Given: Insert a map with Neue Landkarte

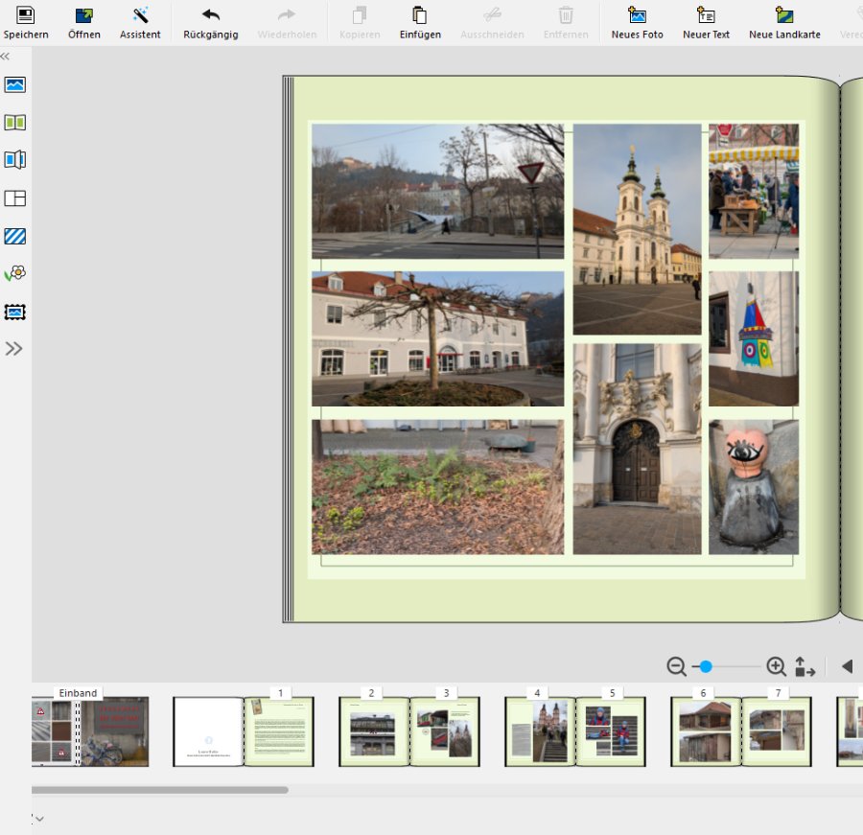Looking at the screenshot, I should [x=785, y=16].
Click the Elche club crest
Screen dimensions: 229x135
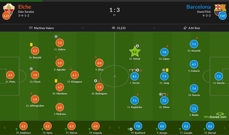pos(9,8)
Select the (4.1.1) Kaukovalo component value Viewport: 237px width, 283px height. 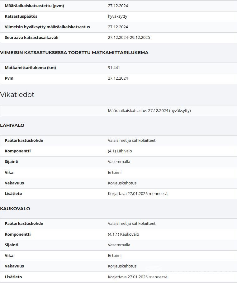tap(123, 234)
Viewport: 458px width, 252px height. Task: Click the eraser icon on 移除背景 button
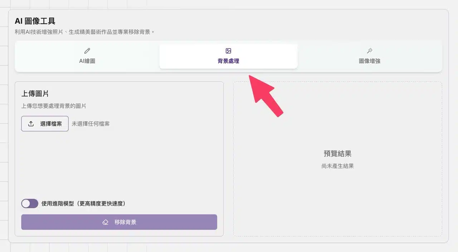105,222
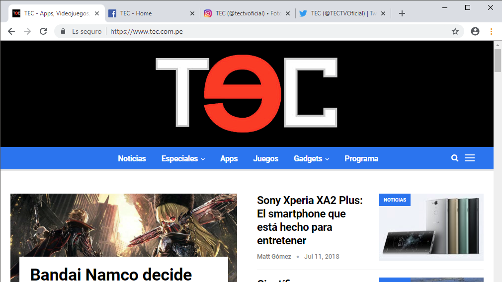Click the Matt Gómez author link
The width and height of the screenshot is (502, 282).
(x=274, y=257)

- - -

▶ INSTRUCTIONS TO FOLLOW
Reproduce word for word everything from the line containing "Viewport: 458px width, 252px" down to the end of the material, leaving the pictures out.

▶ ANSWER TO THE EXERCISE
Viewport: 458px width, 252px height. Task: Click the eraser icon on 移除背景 button
105,222
Click the Matt Gómez author link
The width and height of the screenshot is (502, 282).
(x=274, y=257)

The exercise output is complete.